What is the recommended procedure for measuring the gain compression curve of an amplifier?
Amplifier Gain Compression Measurement
The gain compression curve is the most fundamental characterization of a power amplifier, determining: the linear operating range (where the amplifier can be used without distortion), the P1dB (the maximum useful output power for linear applications), and the AM-AM distortion (which predicts EVM degradation for digitally modulated signals).
Test Setup
- Source: Signal generator with calibrated output power (±0.1 dB accuracy). Output power range: -30 to +20 dBm (with external amplifier if needed to drive the DUT to compression)
- Power meter: Thermal or diode power sensor with ±0.1 dB accuracy. Must handle the DUT's maximum output power (use attenuators as needed)
- Alternative: VNA power sweep mode (automatically sweeps power and measures S21, providing the gain compression curve directly)
P1dB: G(P1dB) = G_linear - 1 dB
Typical P1dB vs Psat: P1dB ≈ Psat - 3 to -5 dB
Power sweep range: P_in from (P1dB_expected - 20dB) to (P1dB + 5dB)
Step size: 0.5-1 dB (finer near P1dB for accuracy)

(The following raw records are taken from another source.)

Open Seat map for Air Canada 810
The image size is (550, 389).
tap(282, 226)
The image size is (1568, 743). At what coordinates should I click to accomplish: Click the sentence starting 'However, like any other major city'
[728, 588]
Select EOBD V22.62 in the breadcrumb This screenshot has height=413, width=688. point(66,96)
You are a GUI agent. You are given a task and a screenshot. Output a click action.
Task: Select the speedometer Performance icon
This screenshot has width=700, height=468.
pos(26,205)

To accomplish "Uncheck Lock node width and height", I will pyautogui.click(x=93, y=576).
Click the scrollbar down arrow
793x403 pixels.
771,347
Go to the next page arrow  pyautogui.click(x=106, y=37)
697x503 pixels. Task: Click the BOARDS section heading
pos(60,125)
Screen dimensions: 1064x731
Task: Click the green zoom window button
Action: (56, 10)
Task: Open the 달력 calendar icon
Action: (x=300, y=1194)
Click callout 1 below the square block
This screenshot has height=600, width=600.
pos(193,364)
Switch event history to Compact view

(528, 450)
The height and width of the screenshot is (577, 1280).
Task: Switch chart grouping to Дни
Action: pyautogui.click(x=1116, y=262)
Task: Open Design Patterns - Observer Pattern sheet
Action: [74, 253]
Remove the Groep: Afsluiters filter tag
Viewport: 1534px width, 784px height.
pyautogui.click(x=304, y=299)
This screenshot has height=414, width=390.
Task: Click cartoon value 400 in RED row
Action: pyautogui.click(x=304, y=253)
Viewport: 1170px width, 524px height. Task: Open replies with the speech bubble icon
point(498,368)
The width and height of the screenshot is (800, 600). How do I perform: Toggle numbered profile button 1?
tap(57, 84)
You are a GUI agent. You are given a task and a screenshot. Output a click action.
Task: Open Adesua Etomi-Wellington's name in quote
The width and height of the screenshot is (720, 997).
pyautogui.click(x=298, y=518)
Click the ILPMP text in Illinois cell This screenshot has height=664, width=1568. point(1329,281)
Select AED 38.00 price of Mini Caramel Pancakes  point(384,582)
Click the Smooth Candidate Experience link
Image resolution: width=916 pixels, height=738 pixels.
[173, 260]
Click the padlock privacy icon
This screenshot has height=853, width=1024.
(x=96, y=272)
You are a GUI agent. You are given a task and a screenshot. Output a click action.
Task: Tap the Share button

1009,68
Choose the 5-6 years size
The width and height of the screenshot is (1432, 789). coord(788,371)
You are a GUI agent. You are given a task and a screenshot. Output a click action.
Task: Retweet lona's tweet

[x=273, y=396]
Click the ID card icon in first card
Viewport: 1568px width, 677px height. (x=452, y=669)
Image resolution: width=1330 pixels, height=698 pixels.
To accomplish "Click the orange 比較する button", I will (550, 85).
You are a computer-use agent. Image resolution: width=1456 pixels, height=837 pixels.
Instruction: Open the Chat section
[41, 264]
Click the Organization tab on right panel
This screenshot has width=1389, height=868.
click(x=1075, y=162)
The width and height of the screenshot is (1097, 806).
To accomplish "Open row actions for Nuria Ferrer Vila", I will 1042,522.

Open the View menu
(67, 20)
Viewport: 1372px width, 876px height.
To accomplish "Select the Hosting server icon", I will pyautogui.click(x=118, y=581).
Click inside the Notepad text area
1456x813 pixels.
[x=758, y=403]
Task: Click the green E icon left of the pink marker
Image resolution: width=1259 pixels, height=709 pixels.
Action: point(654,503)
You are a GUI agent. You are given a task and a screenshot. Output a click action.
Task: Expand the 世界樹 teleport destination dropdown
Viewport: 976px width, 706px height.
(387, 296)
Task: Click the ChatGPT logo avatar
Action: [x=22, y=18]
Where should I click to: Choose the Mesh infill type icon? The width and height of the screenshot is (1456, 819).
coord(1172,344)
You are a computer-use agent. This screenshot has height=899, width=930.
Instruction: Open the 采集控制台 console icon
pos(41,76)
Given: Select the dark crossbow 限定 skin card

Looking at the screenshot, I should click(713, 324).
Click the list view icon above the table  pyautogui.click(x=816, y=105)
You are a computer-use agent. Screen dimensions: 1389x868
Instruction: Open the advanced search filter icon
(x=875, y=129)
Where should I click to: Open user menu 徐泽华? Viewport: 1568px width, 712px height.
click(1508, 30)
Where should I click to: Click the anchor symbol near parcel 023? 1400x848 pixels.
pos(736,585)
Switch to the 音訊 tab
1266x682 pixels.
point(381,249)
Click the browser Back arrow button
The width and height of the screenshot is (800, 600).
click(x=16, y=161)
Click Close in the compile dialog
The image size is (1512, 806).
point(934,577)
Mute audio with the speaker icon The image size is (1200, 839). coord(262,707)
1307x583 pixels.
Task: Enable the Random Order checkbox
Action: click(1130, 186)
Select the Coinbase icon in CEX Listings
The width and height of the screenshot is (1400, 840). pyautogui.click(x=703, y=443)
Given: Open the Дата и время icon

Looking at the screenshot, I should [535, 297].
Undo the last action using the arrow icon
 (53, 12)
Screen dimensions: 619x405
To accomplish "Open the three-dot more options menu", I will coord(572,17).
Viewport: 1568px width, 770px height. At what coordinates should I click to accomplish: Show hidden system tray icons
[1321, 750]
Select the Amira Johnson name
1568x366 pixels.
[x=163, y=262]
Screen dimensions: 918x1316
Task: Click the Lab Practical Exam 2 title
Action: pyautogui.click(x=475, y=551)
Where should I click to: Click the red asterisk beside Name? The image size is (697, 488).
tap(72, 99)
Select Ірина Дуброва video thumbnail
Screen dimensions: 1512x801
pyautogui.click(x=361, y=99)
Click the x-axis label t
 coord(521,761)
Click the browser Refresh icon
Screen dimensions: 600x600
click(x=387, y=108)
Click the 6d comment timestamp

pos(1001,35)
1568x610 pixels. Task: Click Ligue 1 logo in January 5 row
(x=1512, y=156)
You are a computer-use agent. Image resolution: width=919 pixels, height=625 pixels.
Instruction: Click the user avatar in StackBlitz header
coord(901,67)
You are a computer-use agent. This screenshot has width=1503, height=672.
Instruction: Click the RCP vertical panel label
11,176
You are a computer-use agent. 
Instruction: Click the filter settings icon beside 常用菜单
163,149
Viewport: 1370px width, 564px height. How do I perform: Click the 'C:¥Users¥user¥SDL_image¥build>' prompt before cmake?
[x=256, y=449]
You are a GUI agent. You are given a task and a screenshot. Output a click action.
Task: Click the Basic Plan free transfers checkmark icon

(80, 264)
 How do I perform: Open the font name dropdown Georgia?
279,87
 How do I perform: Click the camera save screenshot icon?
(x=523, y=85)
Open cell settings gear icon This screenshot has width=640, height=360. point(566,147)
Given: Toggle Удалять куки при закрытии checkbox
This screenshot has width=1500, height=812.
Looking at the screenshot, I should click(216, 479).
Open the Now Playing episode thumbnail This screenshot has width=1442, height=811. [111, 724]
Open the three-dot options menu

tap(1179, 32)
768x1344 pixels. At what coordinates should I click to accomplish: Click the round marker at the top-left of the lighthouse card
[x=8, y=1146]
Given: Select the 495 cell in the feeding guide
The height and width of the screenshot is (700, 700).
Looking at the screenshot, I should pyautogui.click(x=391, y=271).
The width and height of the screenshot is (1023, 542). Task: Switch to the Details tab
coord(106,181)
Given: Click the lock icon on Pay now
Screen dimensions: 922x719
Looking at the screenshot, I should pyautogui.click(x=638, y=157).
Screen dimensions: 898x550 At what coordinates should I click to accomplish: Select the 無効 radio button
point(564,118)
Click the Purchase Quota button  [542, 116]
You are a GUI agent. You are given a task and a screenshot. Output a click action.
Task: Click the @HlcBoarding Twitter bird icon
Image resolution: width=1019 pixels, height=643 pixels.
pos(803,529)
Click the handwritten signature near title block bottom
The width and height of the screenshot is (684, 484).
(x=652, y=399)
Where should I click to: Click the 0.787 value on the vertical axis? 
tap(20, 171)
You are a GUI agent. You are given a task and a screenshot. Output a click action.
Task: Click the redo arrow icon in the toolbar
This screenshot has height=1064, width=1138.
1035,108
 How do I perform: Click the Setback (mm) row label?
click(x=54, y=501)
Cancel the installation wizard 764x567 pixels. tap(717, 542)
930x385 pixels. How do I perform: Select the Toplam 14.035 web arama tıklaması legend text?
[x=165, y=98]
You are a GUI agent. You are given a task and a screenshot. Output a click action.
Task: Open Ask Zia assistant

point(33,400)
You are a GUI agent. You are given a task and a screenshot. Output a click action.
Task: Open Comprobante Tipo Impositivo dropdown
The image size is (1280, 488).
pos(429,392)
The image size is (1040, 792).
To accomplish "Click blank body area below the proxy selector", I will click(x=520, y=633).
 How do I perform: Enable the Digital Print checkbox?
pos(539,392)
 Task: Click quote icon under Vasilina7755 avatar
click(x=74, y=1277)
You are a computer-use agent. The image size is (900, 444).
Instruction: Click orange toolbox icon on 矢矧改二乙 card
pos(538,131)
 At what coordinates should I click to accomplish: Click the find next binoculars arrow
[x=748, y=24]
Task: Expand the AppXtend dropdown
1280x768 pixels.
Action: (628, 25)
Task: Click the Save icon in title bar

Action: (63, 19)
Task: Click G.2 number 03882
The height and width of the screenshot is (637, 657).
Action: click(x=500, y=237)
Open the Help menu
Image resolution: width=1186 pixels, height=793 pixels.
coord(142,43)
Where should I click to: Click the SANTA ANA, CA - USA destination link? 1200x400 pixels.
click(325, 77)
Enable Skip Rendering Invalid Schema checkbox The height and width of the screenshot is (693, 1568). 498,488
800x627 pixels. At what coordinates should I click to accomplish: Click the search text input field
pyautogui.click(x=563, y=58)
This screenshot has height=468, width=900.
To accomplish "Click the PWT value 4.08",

Frequently Asked Questions
What accuracy is needed?
For production-quality P1dB measurement: source power accuracy: ±0.2 dB (use a calibrated source or verify with an external power meter). Power meter accuracy: ±0.1-0.2 dB. Calibration: the input and output path losses must be measured and de-embedded. Total measurement uncertainty: ±0.3-0.5 dB is achievable with standard laboratory equipment. For tighter accuracy (±0.1 dB): use a calibrated VNA power sweep, which automatically de-embeds cable and adapter losses.
How long does it take?
Manual measurement: sweeping 30-40 power levels at one frequency takes 5-15 minutes (setting each power level, waiting for settling, reading the power meter). For 10 frequencies across the band: 1-3 hours. Automated measurement: using a VNA power sweep or a computer-controlled signal generator + power meter: 30-60 seconds per frequency (automated power stepping). For 10 frequencies: 10-15 minutes total. For production testing: automated test systems measure P1dB at multiple frequencies in under 1 minute using fast power sweep and digital power sensors.
What about pulsed measurements?
Pulsed amplifiers (radar, pulse mode PAs): must be measured under pulsed conditions to avoid thermal effects. The pulse width and duty cycle must match the amplifier's intended operating conditions. Pulsed measurement setup: use a pulsed signal source (signal generator with pulse modulation), a peak power meter (Keysight N1911A/1912A or R&S NRP) that measures the peak power within the pulse, and trigger the power meter to the pulse timing. The gain compression curve may differ between CW and pulsed conditions (pulsed operation typically shows 0.5-2 dB higher P1dB because the device temperature is lower during the short pulse).